Circuitry disruption in the GMT (Figure 1A) associated with ION hypertrophy (Figure 1B) has been described as the possible pathogenesis of FOPM. Loss of GABAergic control at the level of the gap junction between neurons in the ION and loss of inhibitory signal from the cerebellar deep nuclei to contralateral ION are the possible pathophysiologic mechanism of FOPM.[3,4]

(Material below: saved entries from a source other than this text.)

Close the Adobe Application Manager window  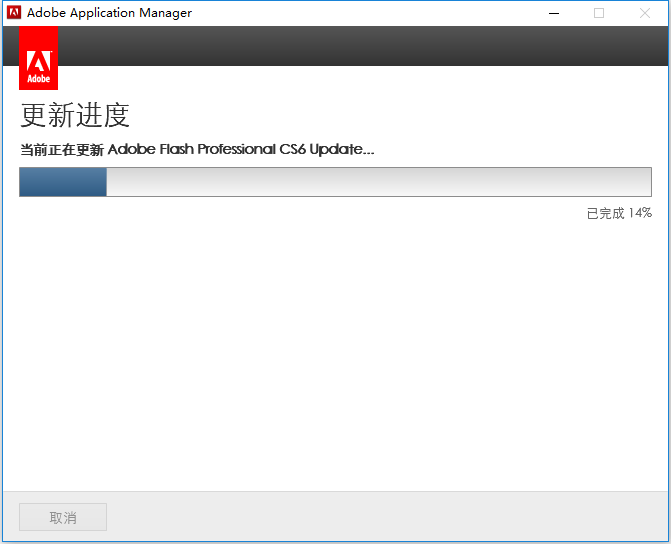click(x=645, y=13)
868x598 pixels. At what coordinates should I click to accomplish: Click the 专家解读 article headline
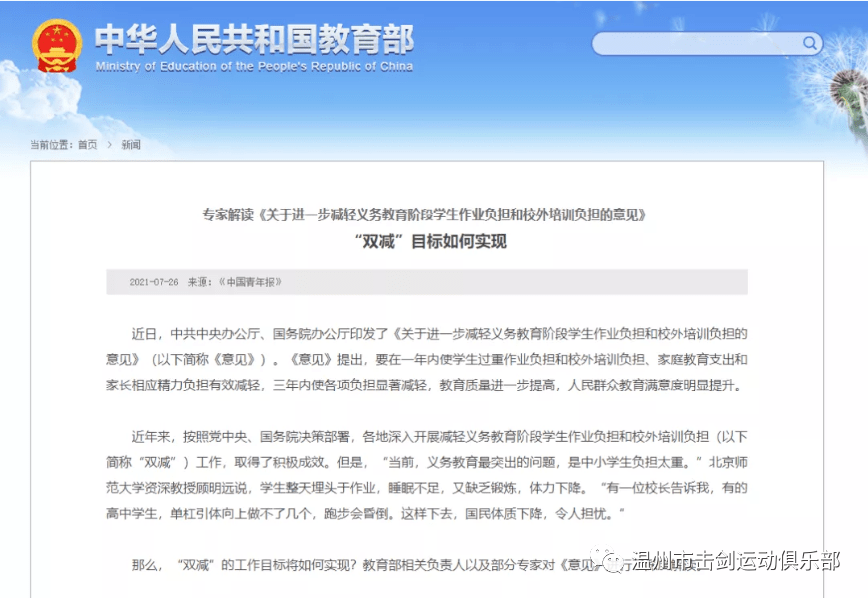coord(426,215)
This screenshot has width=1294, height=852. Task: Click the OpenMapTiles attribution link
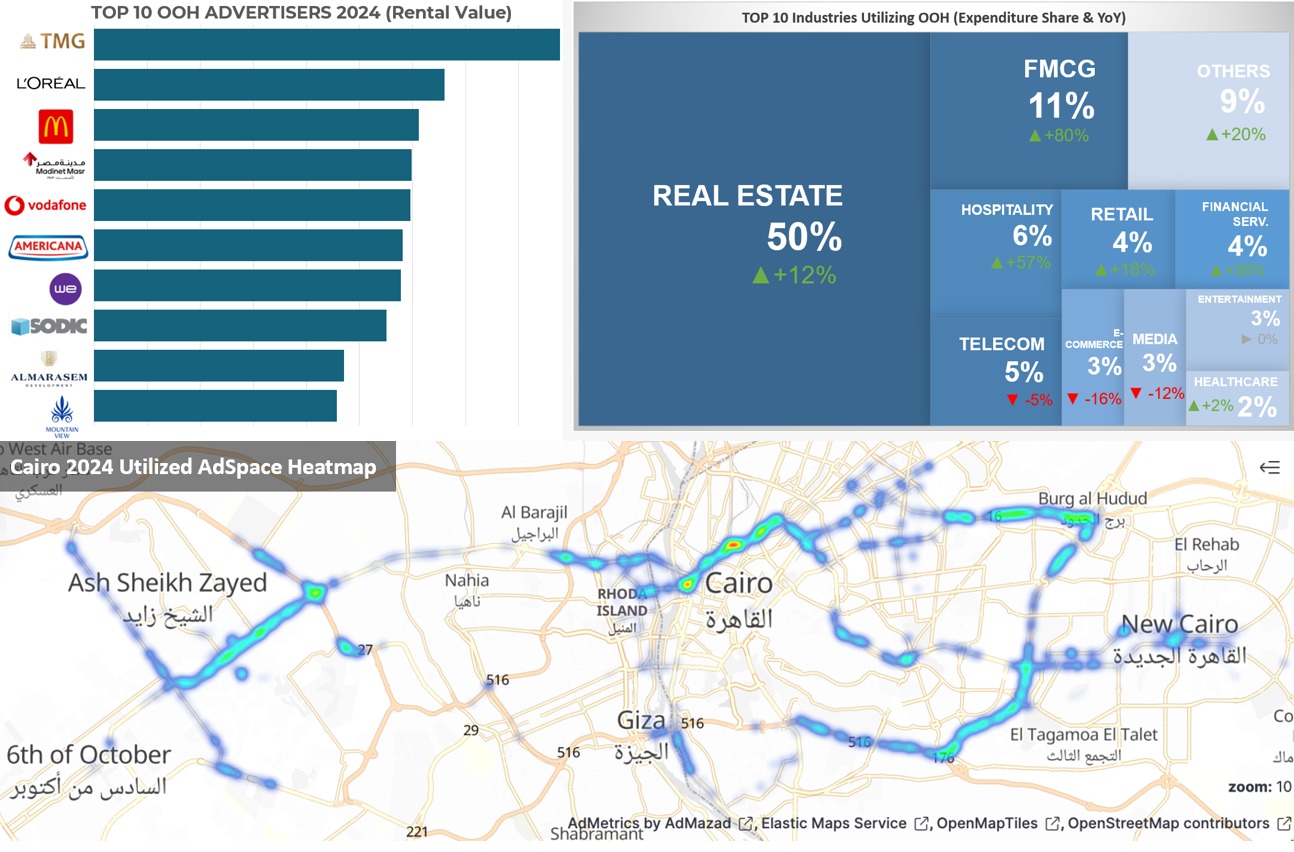point(987,824)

While the most common etiology of FOPM is vascular causes, of which hemorrhagic stroke is more frequent than infarction, the common etiology of an opsoclonus-myoclonus syndrome is immune-mediated diseases such as neuroblastoma or paraneoplastic syndromes.[2] Therefore, differentiate between two patterns of eye movement abnormality can help the physicians to narrow down the differential diagnosis and point out the possible etiology more precisely. Other etiologies of FOPM have been reported, including trauma, vascular malformation, and inflammatory diseases such as multiple sclerosis, Behcet’s disease, and neurosarcoidosis.[1] The time between initial brainstem injury and manifestation of FOPM varies from 1 month to 8 years, but commonly occurs within 2–49 months.[3]

Usually, palatal tremor does not disturb patients, while oscillopsia due to ocular myoclonus is a very disabling symptom. FOPM is difficult to treat. One report showed a significant effect of gabapentin and memantine on decreasing the amplitude and frequency of nystagmus.[1]

In conclusion, FOPM is a useful clinical clue for diagnosing brainstem lesions, specifically in the GMT. The most common etiology of FOPM is cerebrovascular diseases.